# STATED TASK
List every line of the records below that contains the string "Report", copying each line in full.

# EXTRACTED INFORMATION
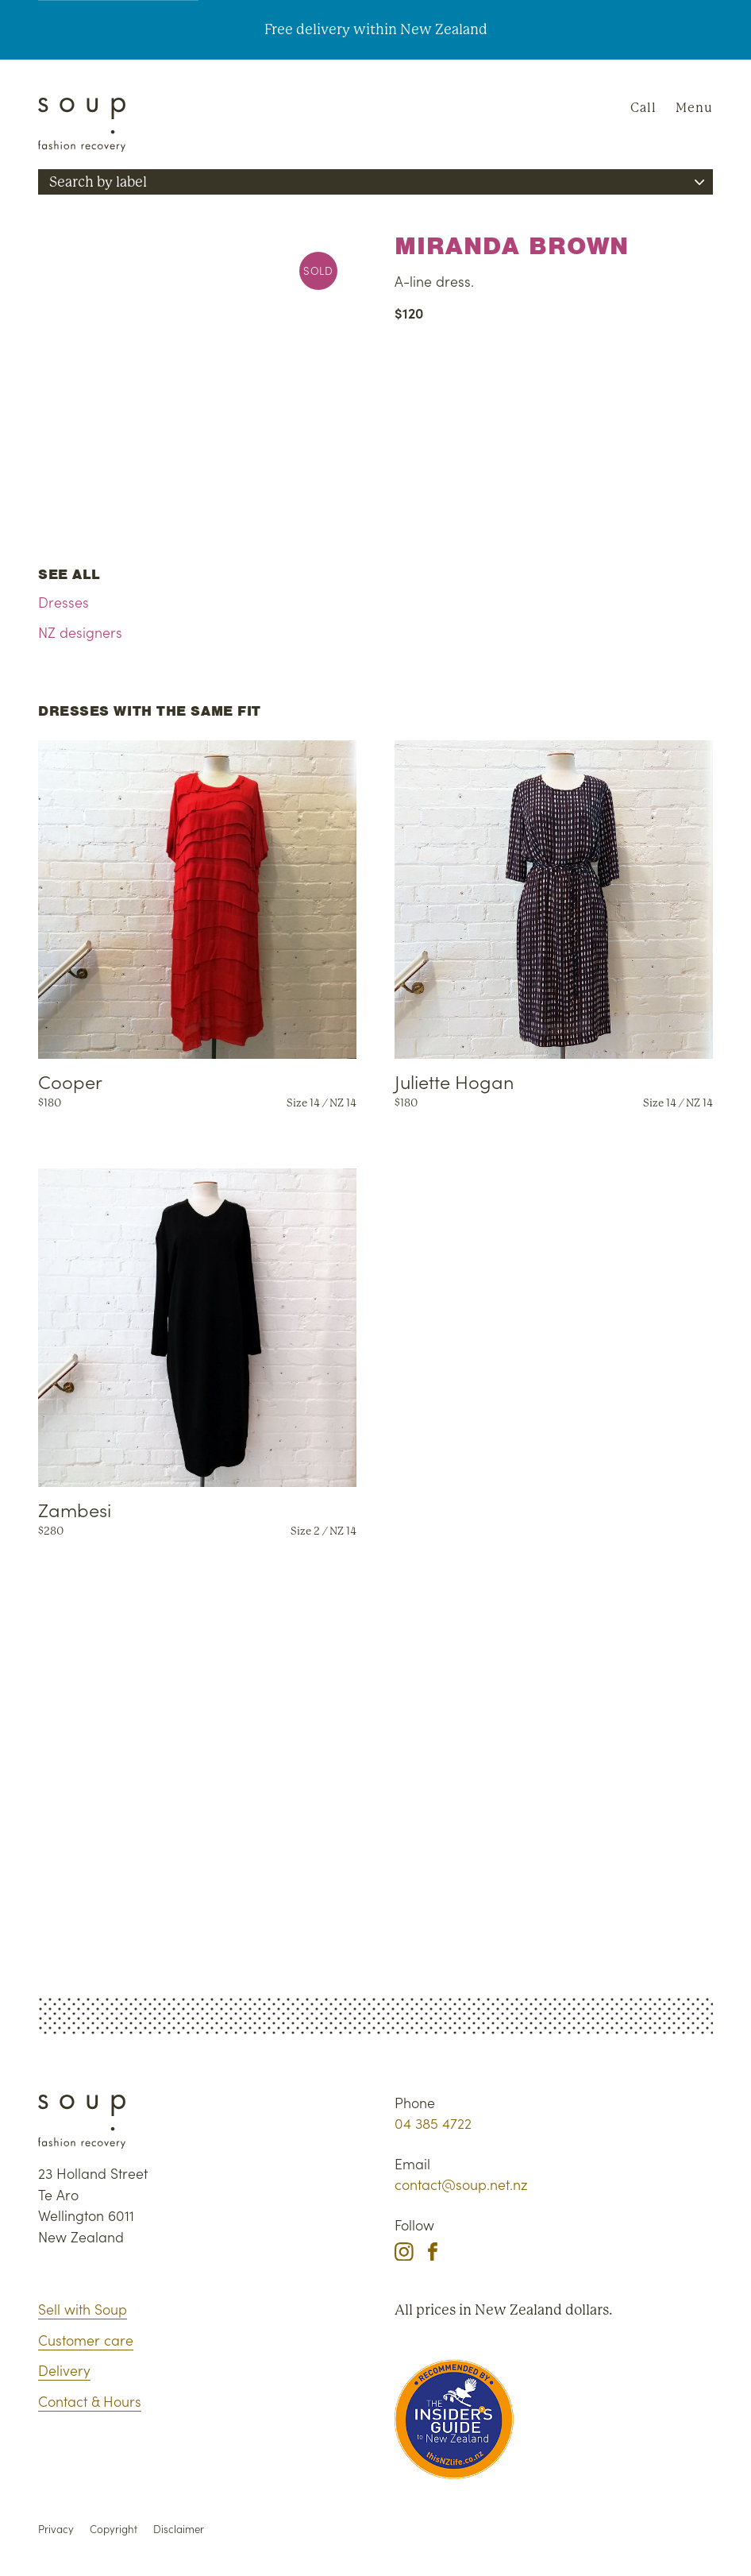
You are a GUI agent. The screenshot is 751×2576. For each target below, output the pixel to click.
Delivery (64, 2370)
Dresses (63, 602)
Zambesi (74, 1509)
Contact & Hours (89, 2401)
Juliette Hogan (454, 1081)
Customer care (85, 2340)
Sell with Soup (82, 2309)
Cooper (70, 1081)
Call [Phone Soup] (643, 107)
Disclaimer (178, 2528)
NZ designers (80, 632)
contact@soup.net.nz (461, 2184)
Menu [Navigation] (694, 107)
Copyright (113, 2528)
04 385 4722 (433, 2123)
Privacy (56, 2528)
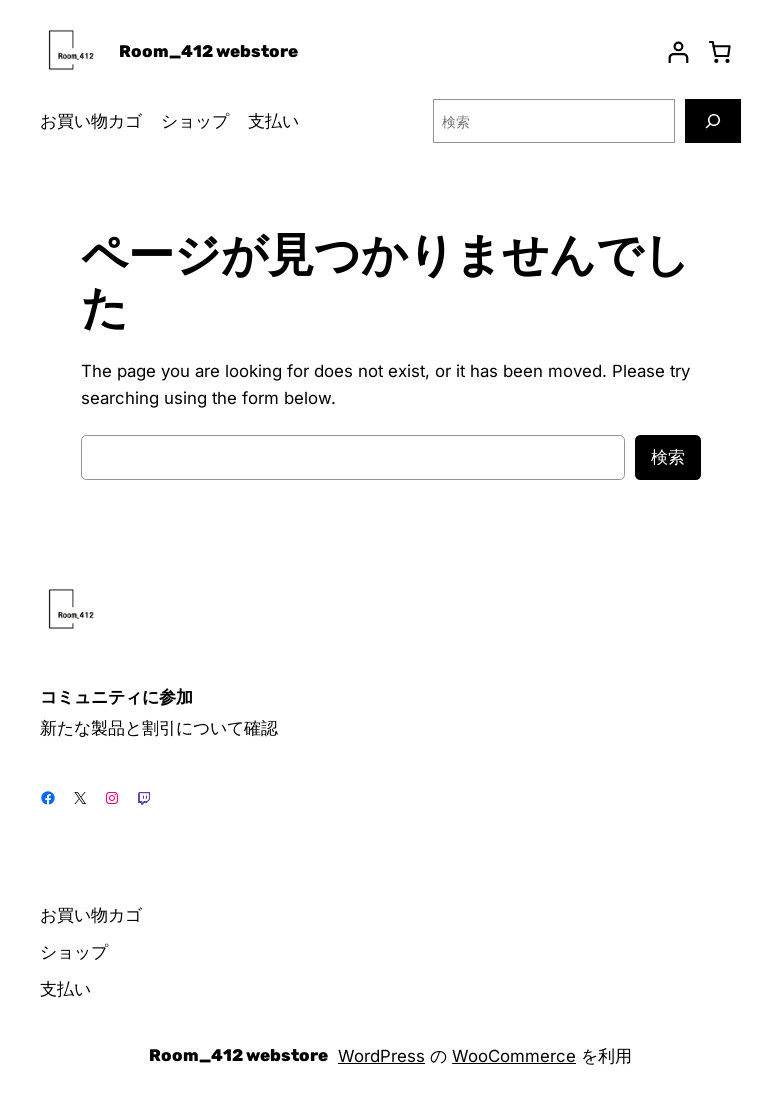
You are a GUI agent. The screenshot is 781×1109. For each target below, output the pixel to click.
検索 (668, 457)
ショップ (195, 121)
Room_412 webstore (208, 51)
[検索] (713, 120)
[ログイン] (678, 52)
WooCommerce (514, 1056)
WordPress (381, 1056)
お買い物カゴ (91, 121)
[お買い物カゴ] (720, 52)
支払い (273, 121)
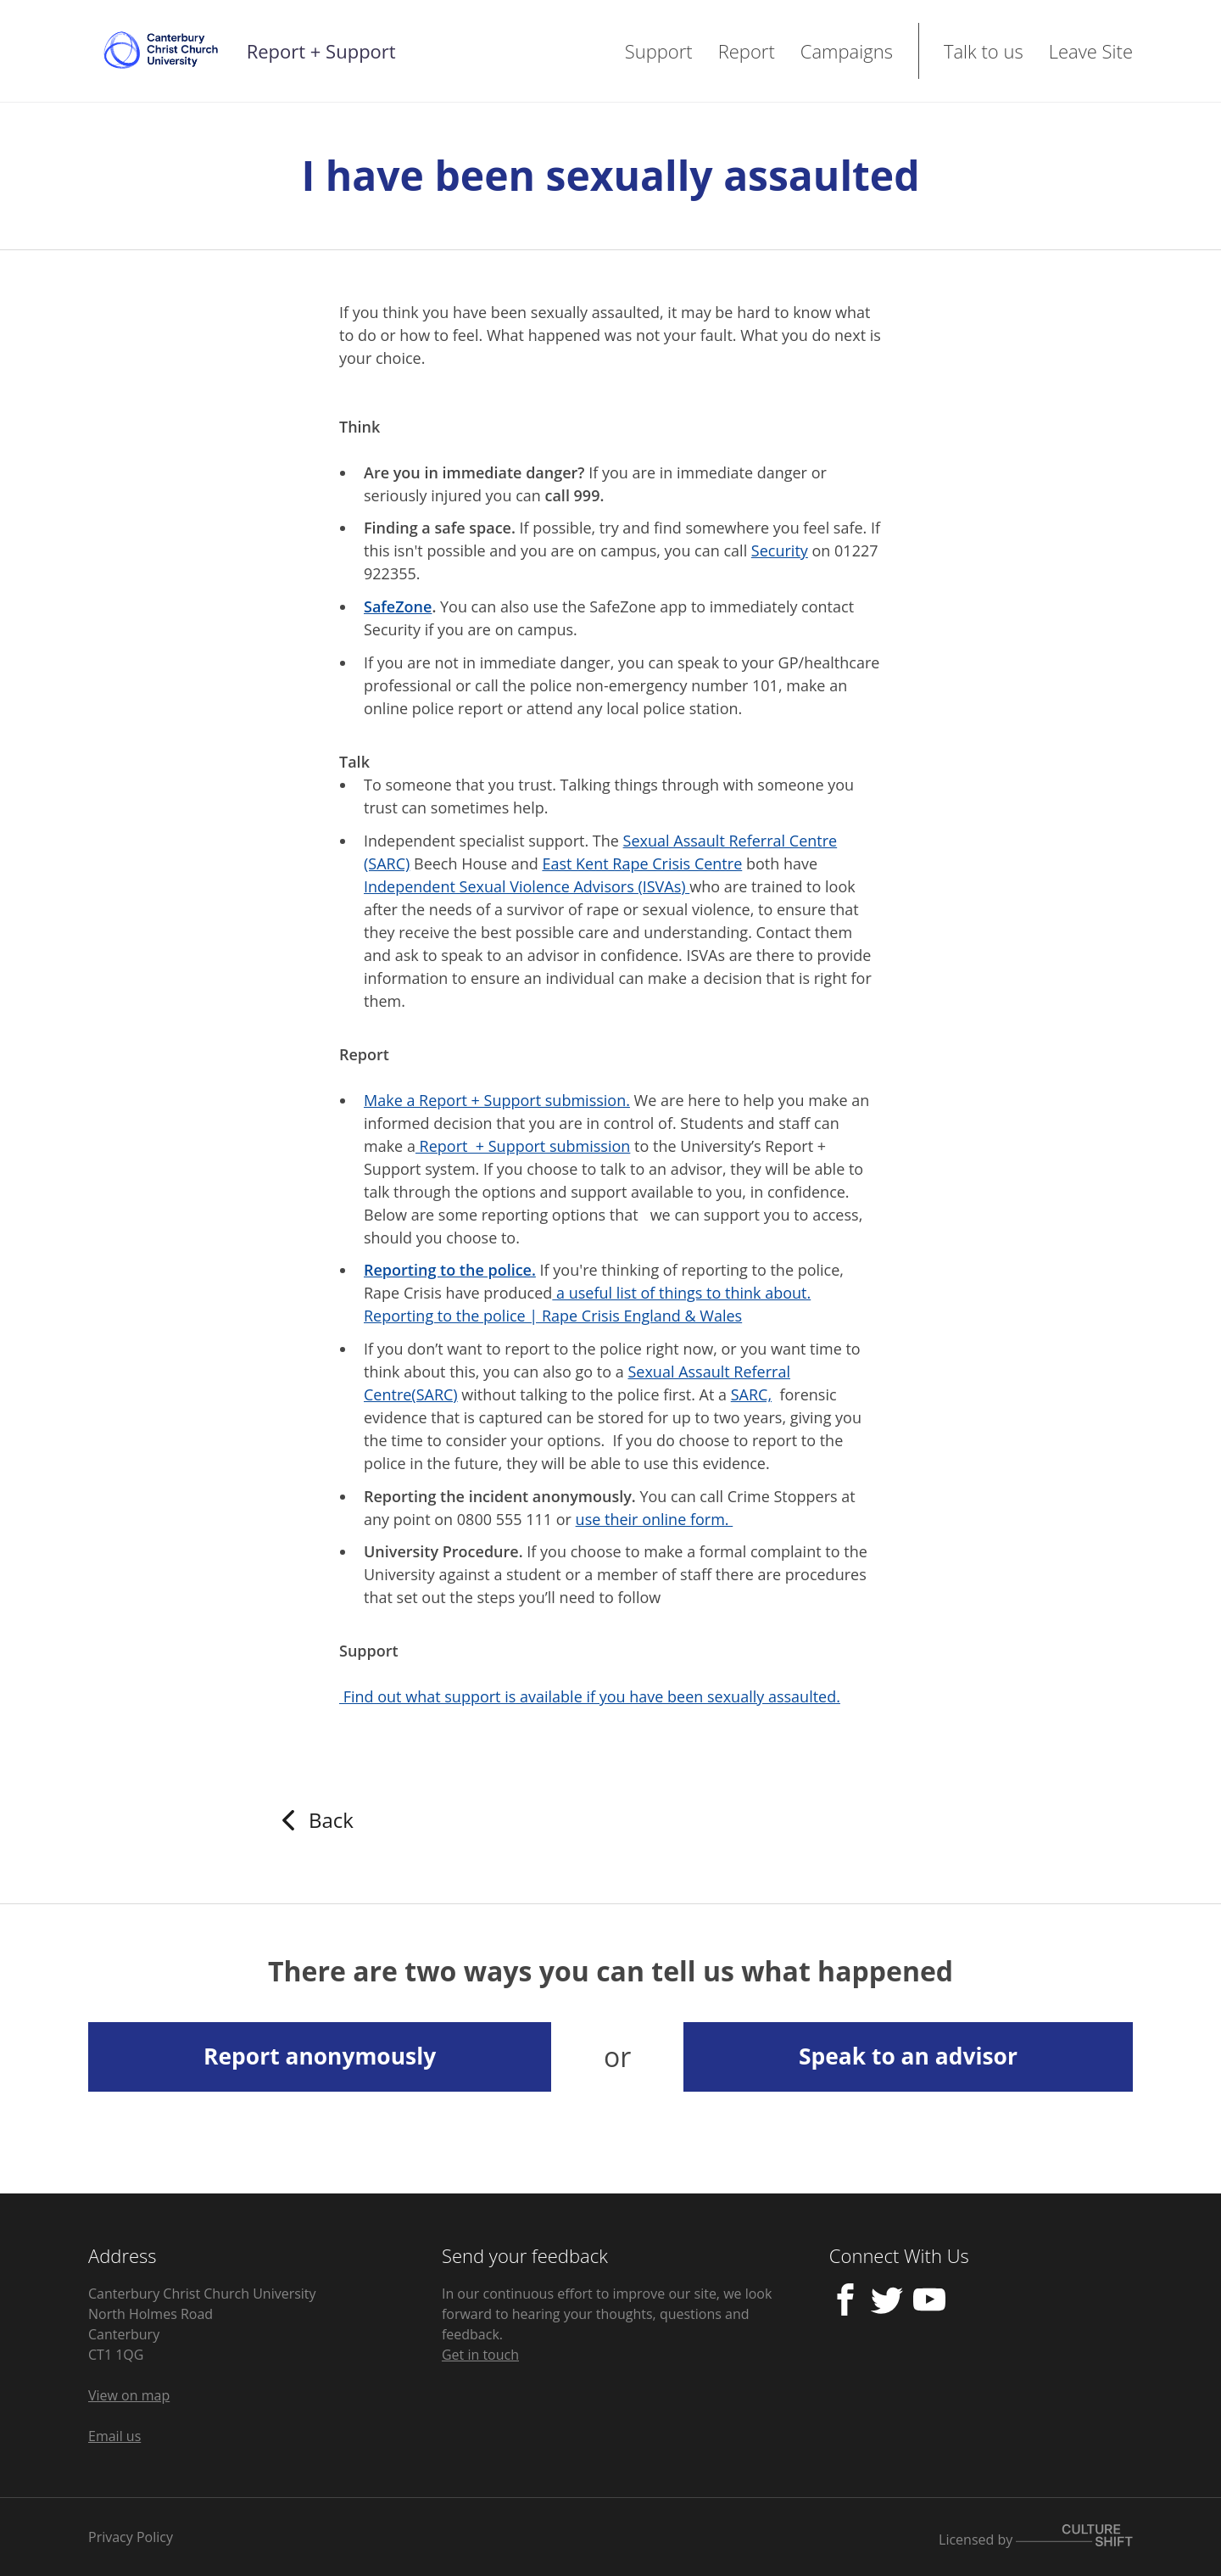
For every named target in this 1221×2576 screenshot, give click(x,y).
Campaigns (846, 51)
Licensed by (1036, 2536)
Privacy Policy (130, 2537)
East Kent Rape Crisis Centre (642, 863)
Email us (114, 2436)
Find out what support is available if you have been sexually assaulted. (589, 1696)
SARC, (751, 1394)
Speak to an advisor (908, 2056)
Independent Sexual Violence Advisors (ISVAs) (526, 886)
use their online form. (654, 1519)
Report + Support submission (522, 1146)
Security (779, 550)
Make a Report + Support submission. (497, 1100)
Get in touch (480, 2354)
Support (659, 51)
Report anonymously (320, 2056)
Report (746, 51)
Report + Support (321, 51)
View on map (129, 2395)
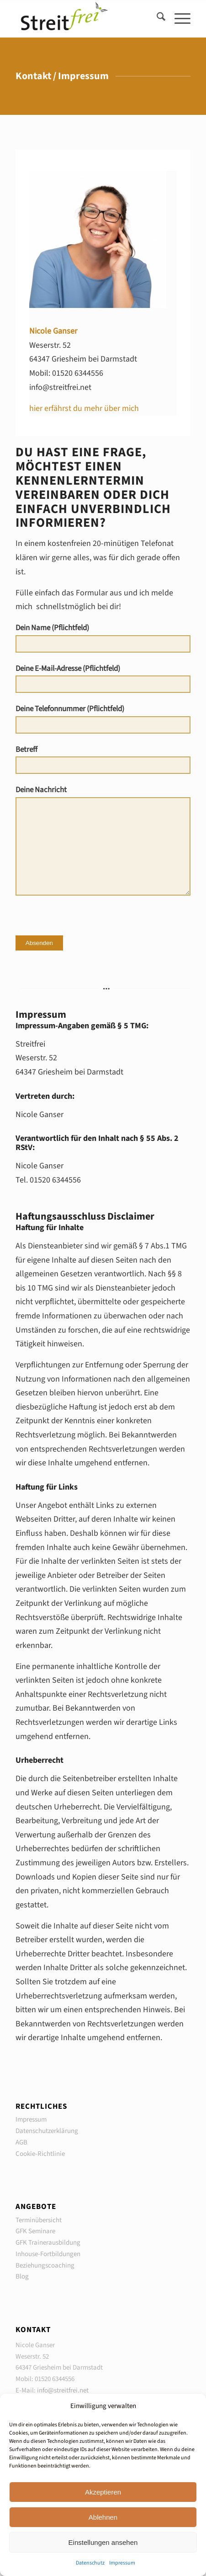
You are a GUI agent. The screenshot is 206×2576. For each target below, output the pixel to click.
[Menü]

# RIGHT ANSWER
Report + Support submission (522, 1146)
Make a Report + Support submission. (497, 1100)
Report anonymously (320, 2056)
Report (746, 51)
Report + Support (321, 51)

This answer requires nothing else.